Entende-se que este instituto gerou muitas discursões entre a doutrina sobre sua constitucionalidade, sobre o tempo para sua caracterização ser tão baixo, apenas 02 anos, assim, como também, sobre qual seria a competência para processar e julgar, visto que uns entendiam ser da Vara de Família, enquanto outros entendiam ser da Vara Cível, existindo assim, julgados em ambas as Varas.
No item 02, foram aduzidos o conceito histórico e a origem da nomenclatura da Usucapião, de como a doutrina trata este instituto, comentando um breve relato de como era aplicado este instituto desde sua criação até os dias atuais, bem como quais são os fundamentos jurídicos para sua aplicabilidade.
No item 03, verificou-se a maneira como a doutrina trata a nomenclatura da usucapião, que é no gênero feminino, e de como veio a ser introduzida no ordenamento jurídico a Usucapião Familiar, bem como as características e os requisitos para a caracterização deste fenômeno, apresentando também o que este instituto vem a proteger e quais regimes de bens devem ser observados para que assim, verifique-se se é passível de Usucapião ou não.
No item 04, foi apresentada uma relação dos princípios a serem observados no direito de famílias e na aplicação da Usucapião de Meação, princípios estes que são de suma importância, cada qual com sua particularidade e proteção, garantindo a aplicabilidade e efetivação do direito real da usucapião.
No item 05, foi esclarecido de quem é a competência para processar e julgar a Usucapião Familiar, tendo em vista que era uma discussão acirrada no mundo da doutrina e da jurisprudência, pois havia julgados tanto na Vara de Família quanto na Vara Cível, expondo também, como a doutrina até os dias atuais vem tratando essa questão da competência.
Finalizando, no capitulo 06, foi analisado sobre a questão da extinção da separação judicial, através da criação da Emenda Constitucional nº 66 de 13 de Julho de 2010, que inovou o direito de família no que se refere à extinção do casamento, não havendo mais separação judicial e sendo o divórcio o único meio de se pretender a extinção do vinculo maternal.

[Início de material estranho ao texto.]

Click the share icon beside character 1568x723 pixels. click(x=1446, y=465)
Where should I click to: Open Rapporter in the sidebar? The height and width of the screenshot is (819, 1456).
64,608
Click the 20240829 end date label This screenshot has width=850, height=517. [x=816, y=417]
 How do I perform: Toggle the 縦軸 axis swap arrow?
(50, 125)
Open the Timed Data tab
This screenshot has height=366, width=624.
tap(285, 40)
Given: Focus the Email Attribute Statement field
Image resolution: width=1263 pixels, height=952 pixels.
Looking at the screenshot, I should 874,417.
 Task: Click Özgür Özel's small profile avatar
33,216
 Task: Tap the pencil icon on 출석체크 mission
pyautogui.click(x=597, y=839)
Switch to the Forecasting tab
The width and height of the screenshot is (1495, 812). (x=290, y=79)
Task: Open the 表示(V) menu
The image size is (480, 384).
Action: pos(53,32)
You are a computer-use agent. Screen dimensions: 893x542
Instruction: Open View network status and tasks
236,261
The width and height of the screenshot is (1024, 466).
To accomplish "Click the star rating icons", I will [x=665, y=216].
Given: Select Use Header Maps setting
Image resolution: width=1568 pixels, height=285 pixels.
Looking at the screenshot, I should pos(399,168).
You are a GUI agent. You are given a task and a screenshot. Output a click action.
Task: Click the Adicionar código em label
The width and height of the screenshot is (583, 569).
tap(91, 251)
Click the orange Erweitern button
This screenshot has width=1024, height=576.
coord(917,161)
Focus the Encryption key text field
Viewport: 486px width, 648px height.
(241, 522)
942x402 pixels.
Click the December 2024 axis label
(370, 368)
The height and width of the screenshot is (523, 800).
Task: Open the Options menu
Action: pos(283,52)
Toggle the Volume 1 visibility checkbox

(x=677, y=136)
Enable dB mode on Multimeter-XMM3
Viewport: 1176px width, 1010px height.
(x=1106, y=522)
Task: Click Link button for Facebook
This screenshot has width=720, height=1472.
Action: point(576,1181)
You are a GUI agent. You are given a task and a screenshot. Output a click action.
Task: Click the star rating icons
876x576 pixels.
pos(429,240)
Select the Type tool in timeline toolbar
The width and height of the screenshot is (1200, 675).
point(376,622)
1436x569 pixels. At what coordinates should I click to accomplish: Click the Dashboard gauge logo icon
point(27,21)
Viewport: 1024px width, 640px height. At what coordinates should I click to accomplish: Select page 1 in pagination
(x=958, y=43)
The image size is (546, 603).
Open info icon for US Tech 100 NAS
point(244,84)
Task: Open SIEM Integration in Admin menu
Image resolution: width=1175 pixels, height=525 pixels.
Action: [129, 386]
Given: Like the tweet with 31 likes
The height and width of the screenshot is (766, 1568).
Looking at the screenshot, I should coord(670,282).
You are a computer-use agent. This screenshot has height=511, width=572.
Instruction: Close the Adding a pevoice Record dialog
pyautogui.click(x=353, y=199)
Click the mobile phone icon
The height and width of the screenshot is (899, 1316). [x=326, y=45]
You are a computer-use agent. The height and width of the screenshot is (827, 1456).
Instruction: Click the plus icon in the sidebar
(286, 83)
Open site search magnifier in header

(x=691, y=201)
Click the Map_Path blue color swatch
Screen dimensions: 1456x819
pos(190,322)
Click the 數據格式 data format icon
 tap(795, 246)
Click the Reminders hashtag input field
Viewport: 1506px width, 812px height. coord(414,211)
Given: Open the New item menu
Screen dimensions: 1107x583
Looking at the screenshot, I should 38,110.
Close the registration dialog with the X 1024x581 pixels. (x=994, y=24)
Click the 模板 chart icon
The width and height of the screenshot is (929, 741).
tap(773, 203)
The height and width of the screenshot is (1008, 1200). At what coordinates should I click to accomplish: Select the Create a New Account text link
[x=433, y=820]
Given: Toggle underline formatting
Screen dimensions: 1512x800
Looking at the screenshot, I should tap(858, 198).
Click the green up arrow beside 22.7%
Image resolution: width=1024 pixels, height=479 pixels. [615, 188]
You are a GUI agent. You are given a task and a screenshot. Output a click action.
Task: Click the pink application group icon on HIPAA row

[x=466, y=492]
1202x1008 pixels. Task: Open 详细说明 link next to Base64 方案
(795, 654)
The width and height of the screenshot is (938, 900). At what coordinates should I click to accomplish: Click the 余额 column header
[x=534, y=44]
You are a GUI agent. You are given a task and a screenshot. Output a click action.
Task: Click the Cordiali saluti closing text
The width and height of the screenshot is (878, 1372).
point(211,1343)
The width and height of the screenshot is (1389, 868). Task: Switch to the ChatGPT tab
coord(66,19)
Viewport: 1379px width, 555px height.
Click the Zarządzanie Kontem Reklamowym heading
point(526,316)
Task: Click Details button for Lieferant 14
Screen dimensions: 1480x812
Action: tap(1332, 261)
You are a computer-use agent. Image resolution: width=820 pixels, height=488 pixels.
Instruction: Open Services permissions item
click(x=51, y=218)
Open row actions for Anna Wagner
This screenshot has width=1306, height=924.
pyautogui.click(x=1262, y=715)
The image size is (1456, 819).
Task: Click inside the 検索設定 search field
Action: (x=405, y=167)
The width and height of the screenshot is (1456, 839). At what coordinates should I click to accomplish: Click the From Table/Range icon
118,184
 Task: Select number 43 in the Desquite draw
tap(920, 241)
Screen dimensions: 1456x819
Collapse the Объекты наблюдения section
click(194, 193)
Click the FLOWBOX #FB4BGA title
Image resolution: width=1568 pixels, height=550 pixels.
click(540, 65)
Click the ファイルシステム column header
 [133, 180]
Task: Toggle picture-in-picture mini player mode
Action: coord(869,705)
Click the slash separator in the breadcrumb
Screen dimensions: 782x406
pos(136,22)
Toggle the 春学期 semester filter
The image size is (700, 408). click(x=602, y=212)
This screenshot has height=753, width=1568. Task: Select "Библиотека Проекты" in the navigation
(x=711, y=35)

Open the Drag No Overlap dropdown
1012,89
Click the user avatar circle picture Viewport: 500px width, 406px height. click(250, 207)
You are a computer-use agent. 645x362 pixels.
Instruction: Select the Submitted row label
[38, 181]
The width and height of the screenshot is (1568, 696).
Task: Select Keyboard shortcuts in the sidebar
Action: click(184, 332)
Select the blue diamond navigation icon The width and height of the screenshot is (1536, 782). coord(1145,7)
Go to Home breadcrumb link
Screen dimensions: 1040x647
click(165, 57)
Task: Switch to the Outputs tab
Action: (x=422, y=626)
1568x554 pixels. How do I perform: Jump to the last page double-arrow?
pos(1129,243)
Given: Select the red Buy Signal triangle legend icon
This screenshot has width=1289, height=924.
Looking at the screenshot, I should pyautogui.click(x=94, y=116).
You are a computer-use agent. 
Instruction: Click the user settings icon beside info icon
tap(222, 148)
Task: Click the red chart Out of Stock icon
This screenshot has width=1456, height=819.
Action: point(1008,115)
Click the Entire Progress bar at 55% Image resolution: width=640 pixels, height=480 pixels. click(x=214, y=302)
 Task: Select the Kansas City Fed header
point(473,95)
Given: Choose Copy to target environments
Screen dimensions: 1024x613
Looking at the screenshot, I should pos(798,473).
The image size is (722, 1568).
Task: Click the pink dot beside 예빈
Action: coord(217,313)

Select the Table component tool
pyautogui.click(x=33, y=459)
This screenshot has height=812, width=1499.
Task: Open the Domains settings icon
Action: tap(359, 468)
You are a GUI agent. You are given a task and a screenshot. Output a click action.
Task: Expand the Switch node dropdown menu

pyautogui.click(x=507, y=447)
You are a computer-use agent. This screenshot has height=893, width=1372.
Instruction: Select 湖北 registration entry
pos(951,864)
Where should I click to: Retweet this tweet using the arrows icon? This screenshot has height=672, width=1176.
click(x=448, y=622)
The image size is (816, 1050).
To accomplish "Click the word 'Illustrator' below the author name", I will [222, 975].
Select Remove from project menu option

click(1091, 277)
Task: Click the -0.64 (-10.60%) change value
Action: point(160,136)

Diante do contexto aqui exposto, é de suma importância à compreensão, e o conhecimento dos direitos atribuídos a todos, pode-se notar que o legislador buscou uma maior proteção às famílias mais carentes, que foram abandonadas pelos seus ex-cônjuges ou ex-companheiros, tendo em vista ter atribuído à Usucapião Familiar um exíguo prazo de 02 anos, tendo um lapso temporal menor que o da usucapião de bem móvel que vem com um prazo de 03 anos para sua caracterização.
Desta feita, é óbvio que nenhuma pessoa é forçado a dar amor ou carinho a outra pessoa, a conviver junto se não existe mais tal interesse por uma das partes, mas, contudo, existe o dever de guarda, amparo e proteção quanto à dignidade da pessoa humana, com isso, o que irá se observar futuramente, é apenas se estão ou não preenchidos todos os requisitos exigidos em lei, não se atentando mas na questão da constitucionalidade do instituto da usucapião pro-família, tendo em vista já está pacificado o entendimento quanto a essa questão.
Por fim, diante de todo o trancrito, é forçosa a compreensão de que o que se busca proteger com o fenômeno da Usucapião Familiar, que é um meio de aquisição originário de propriedade, um direito real, busca-se proteger um direito fundamental garantido pela própria Constituição da República Federativa do Brasil, o direito à moradia, o direito a uma vida digna para a família, o respeito a dignidade humana, não deixando no desamparo aquela família que está naquele momento necessitando de proteção e que fora abandonada pelo ex-cônjuge ou ex-companheiro.